Jonathan Power: Undermining Afghanistan's Opium Trade

Quite right: the Obama administration is gearing up to pressure the Europeans to put more boots on the ground in Afghanistan. Quite right: the Europeans don't want to engage in a war of attrition—à la the Russians in Afghanistan in the 1980s or as the United States did in Vietnam a decade and a half before. There's nothing worse than having to pull out with your tail between your legs and confront the electorate for the needless deaths of thousands of your brave and young.

The answer to this paradox is that the Europeans, using their nous as well as their military might, should confront the issue of the Afghanistan poppy crop—a crop that provides 90 percent of the heroin sold in Europe and is the source of funding for over 80 percent of Taliban activity.

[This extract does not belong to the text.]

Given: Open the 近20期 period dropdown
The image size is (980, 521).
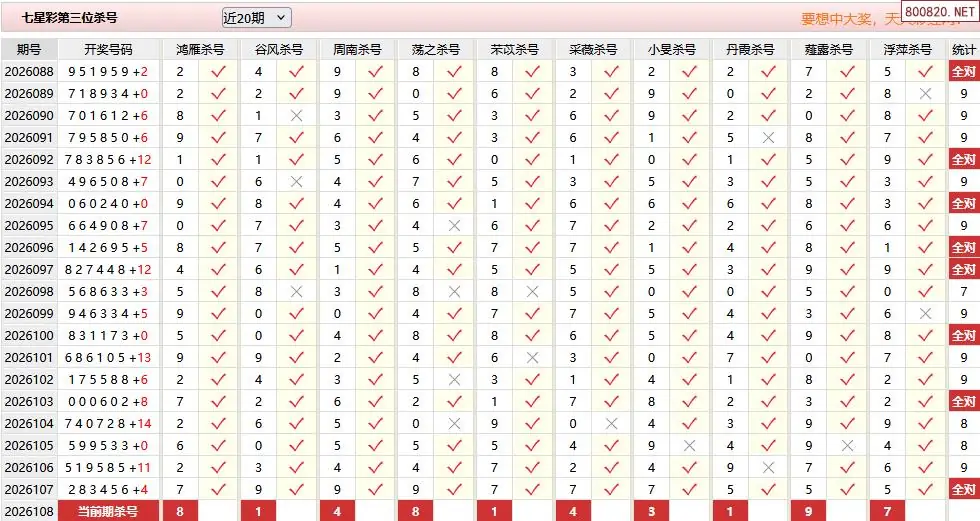Looking at the screenshot, I should point(256,18).
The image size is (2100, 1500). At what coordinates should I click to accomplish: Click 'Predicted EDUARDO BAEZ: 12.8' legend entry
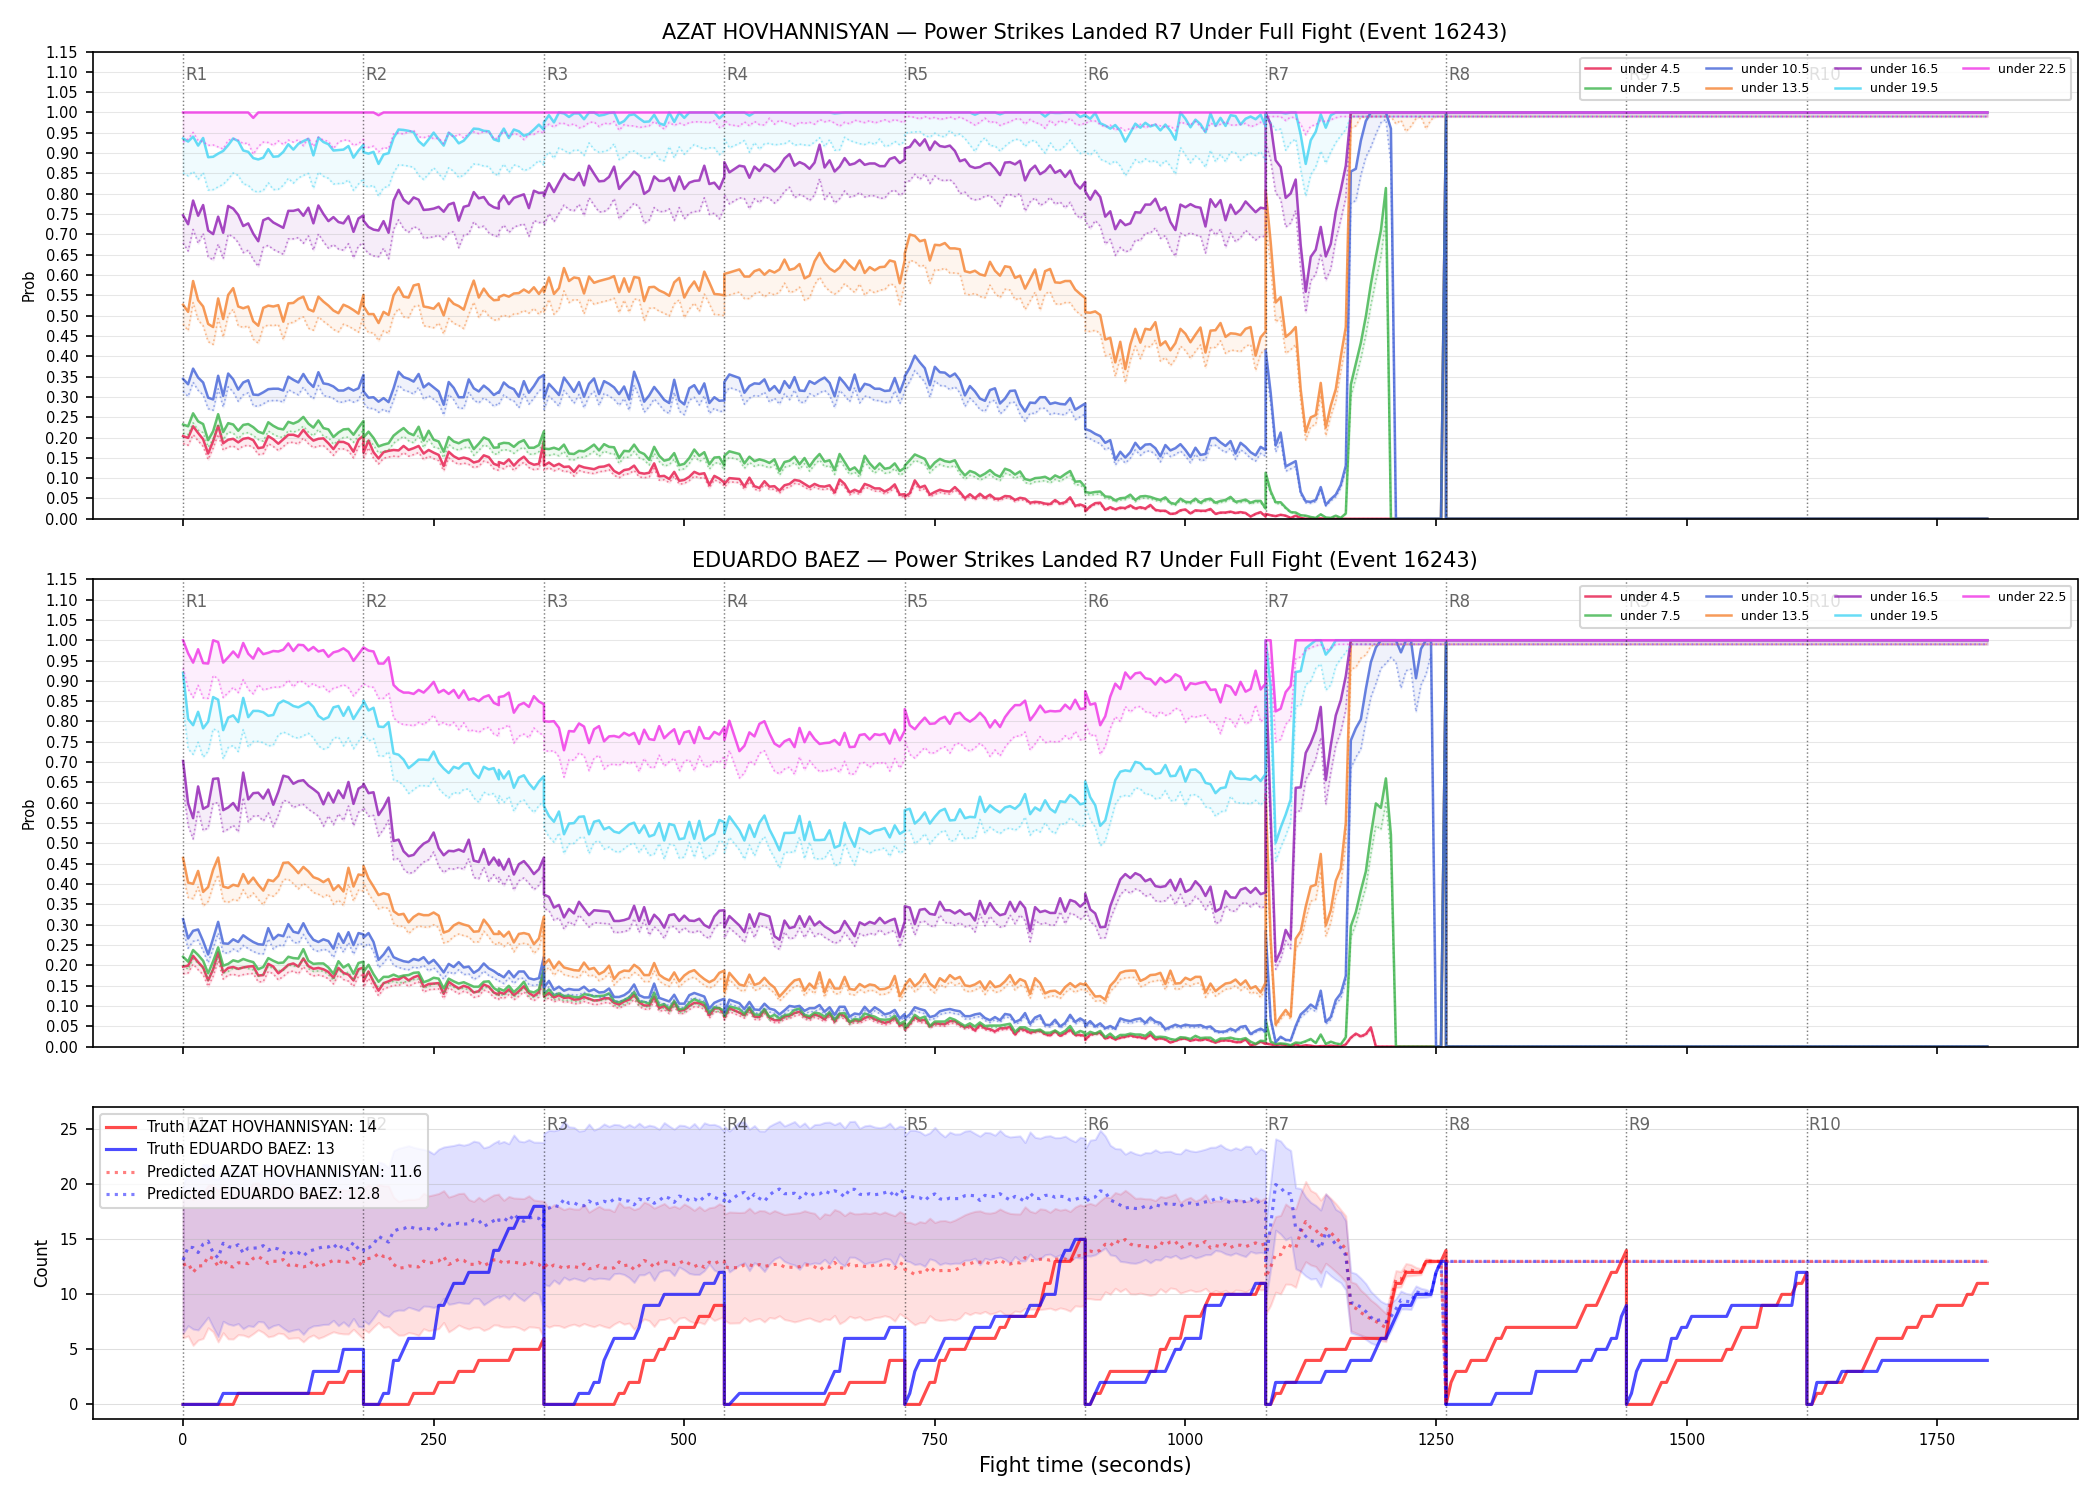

This brings me to a memorable conversation I had in Islamabad with President/General Pervez Musharraf two years ago (published in Prospect magazine in March 2007). He suggested that the West should introduce a common agricultural policy for Afghan's poppies. In other words, to do as both the EU and the United States do with some other agricultural crops: buy it up with government money. “Buying the crop is an idea one could explore,” said Musharraf. “Pakistan doesn’t have the money for it. We would need help from the United States or the UN. But we could buy up the whole crop and destroy it. In that way the poor growers would not suffer.”